Confrontés à un soleil de feu six à huit mois sur douze, ces derniers devaient se protéger les mirettes et le sommet de l’occiput des rayons que l’astre susnommé dardait sur icelui et icelles. Qu’on se le dise, ventre-saint-gris !
Un chapeau de cow-boy
C’est pourquoi les Hellènes* portaient volontiers des pétases quand ils allaient baguenauder de par les champs ou à travers les rues de leurs cités.

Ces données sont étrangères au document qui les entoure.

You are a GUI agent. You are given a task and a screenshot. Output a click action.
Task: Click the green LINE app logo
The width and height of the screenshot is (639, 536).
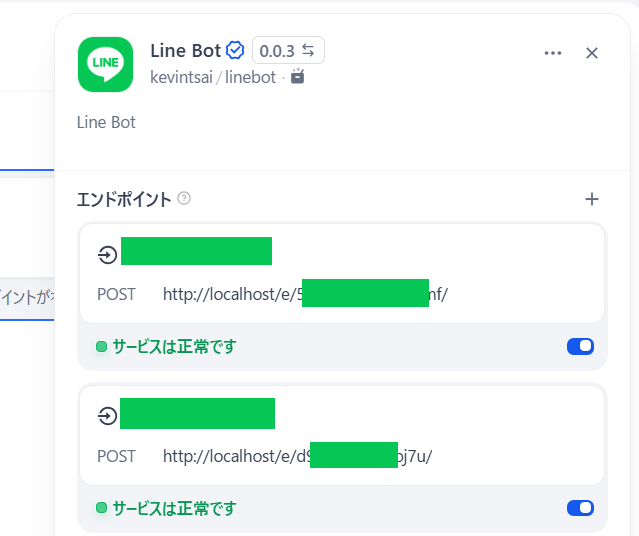pyautogui.click(x=105, y=65)
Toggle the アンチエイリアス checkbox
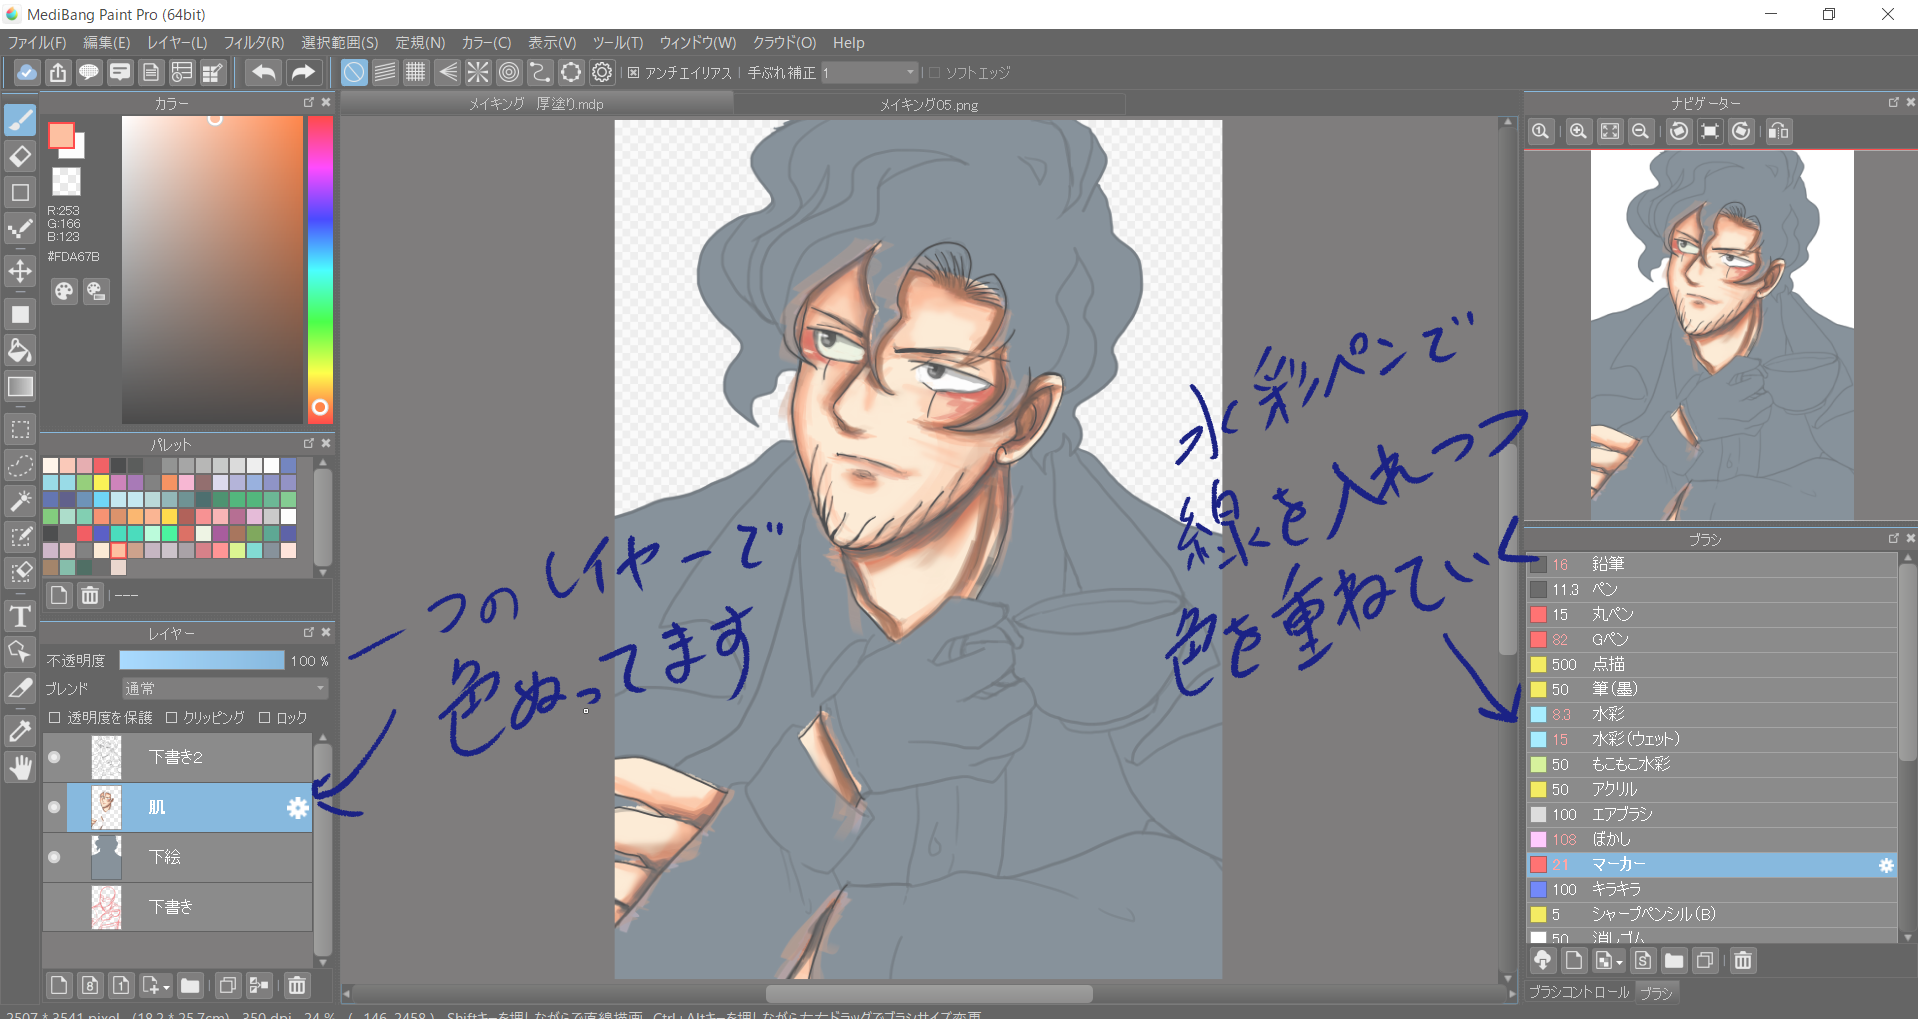Screen dimensions: 1918x1019 pos(634,73)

Pétase : quand le mot est masculin et nanti d’un seul S, il désigne un chapeau aux larges bords (mais oui, comme celui des garçons vachers) ; au féminin et avec deux S, évidemment, le sens change.
D’Athènes à Vulci
Sur ce beau kylix (un vase à boire) conservé au musée du Louvre (aile Sully, niveau 1, salle 652), on peut voir un jeune homme (il est imberbe) dont le chef est coiffé d’un pétase. L’auteur de ces indigentes lignes précise – car il sait que vous êtes curieux – que ledit kylix, tourné par Euphronios et orné par Onésimos à Athènes vers 500-490 avant notre ère, a été retrouvé dans les environs de Vulci, la Velch étrusque. Une preuve de plus que le commerce des biens (et des modes et des idées) allait bon train à l’époque.
*Hellènes – avec deux L – désigne les habitants de l’Hellade ; avec un seul L, Hélène est le prénom d’une Hellène dont les frasques sentimentales ont fait couler beaucoup d’encre. Et de sang aussi. Ainsi que pas mal de larmes. Bref, une longue et triste histoire de fluides.